But this fat ghoul, Langley, sickened me. This shame of the Builder race, this atavism--this beast--rubbed his fat, impractical hands together with an unG.o.d-like glee. "Excellent," he said. "Far, far better, in fact, than I had hoped." He did not elucidate.

I looked at Jon Rogeson. He shook his head slowly.

"You there--robot!" said Langley, looking at me. "How far across this place?" The word was like a blow. I could not answer.

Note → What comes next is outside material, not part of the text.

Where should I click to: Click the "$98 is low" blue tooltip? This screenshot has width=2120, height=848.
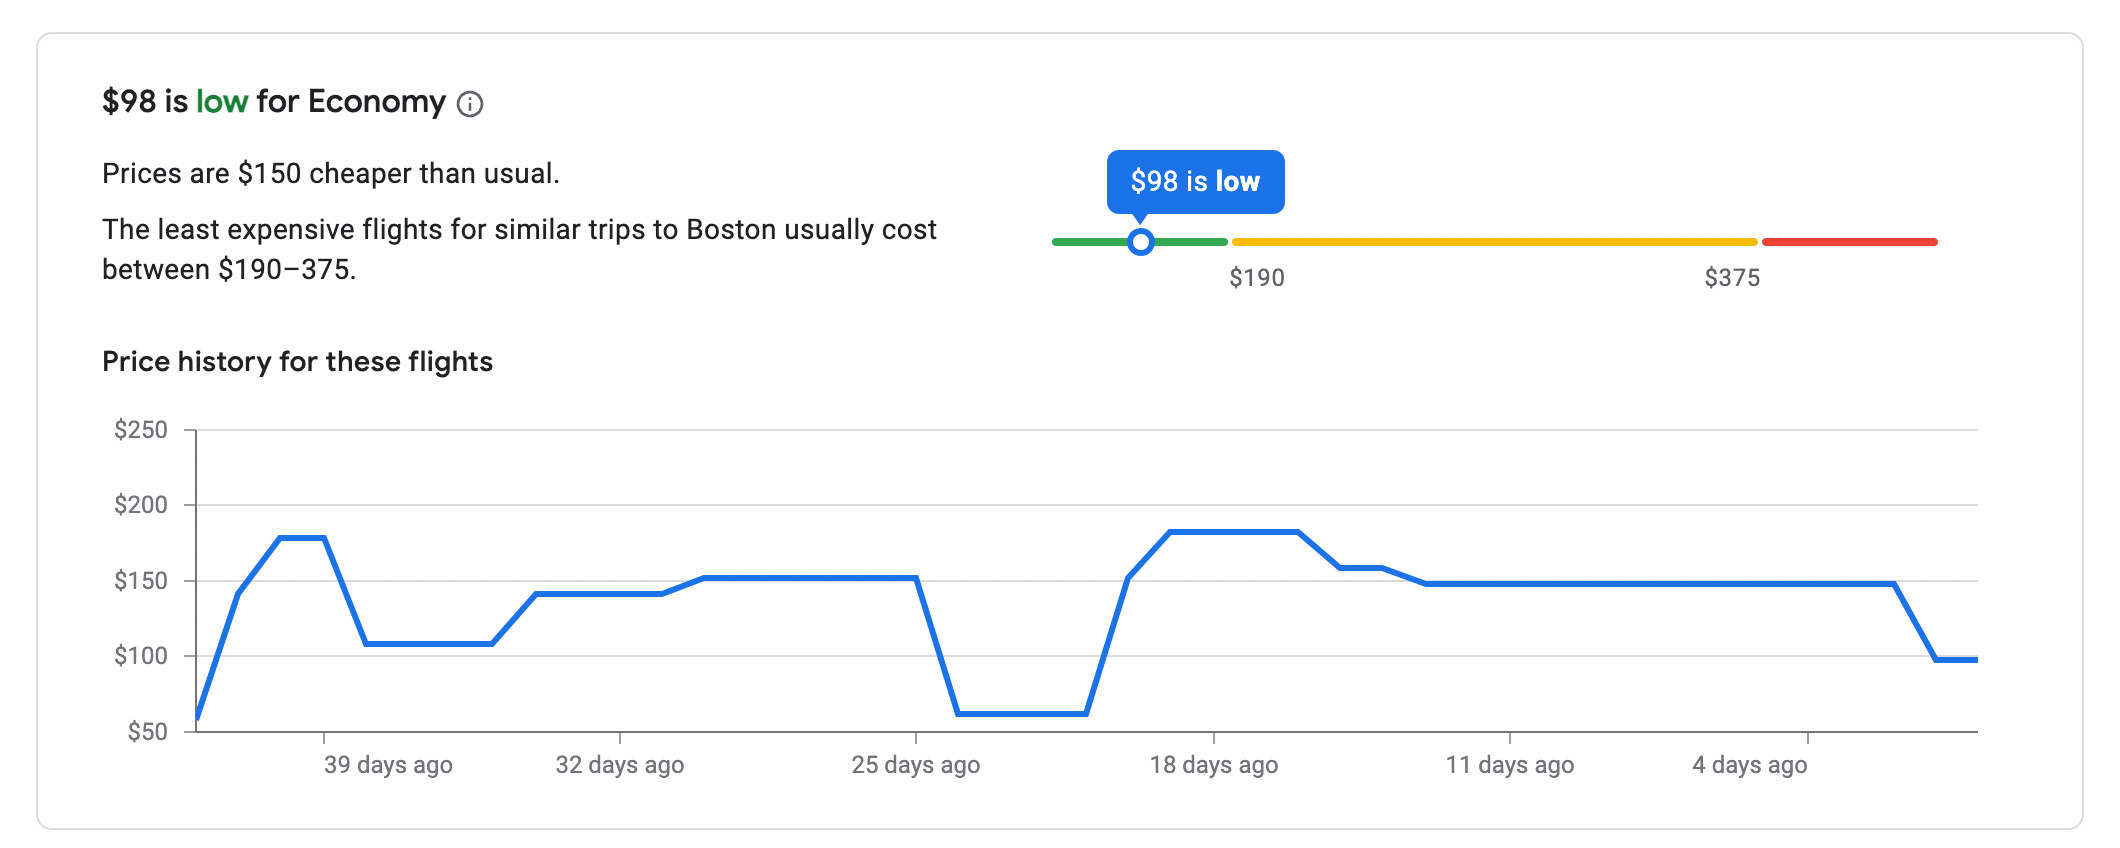click(1195, 182)
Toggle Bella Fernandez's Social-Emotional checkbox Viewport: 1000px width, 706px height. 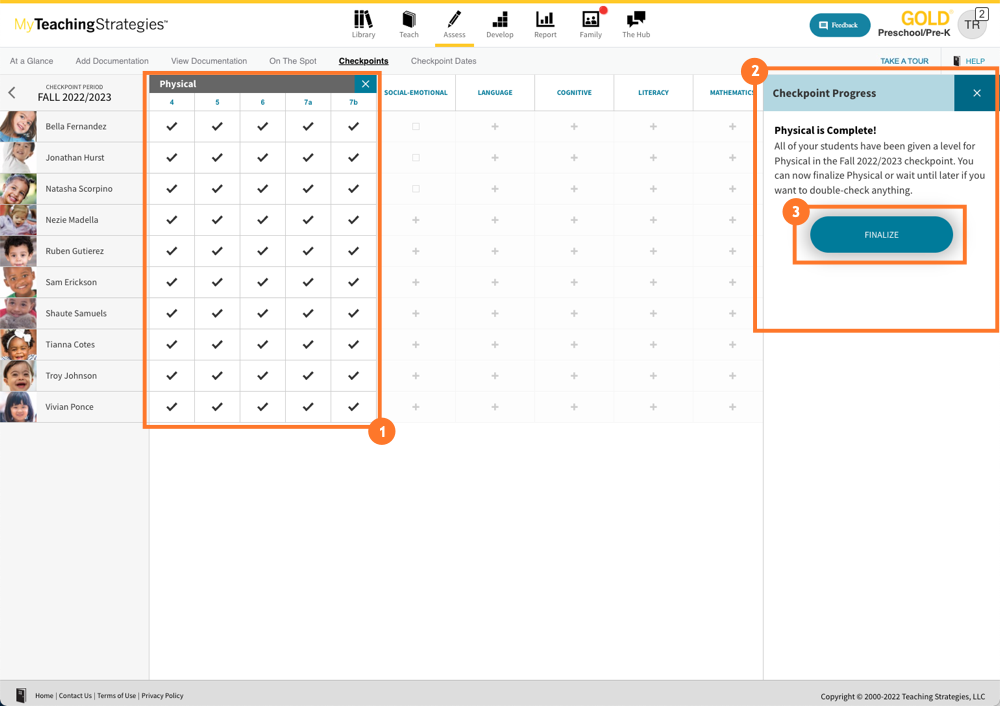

MS-33, glistening in the dying light of Mars, strode over to me, clanking heavily up on the black rocks. He seized me with his grapples and shook me until my wiring was in danger of shorting out. "Speak up when you are spoken to, archaic mechanism!" he grated.



I would have struck out at him, but what use except to warp my own aging limbs.

Jon Rogeson came to my rescue. "On Phobos," he explained to Langley, "we don't use that word 'robot.' These folk have been free a long time. They've quite a culture of their own nowadays, and they like to be called 'metal people.' As a return courtesy, they refer to us humans as 'builders.' Just a custom, Senator, but if you want to get along with them--"

"Can they vote?" said Langley, grinning at his own sour humor.

"Nonsense," said MS-33. "I am a robot, and proud of it. This rusty piece has no call to put on airs."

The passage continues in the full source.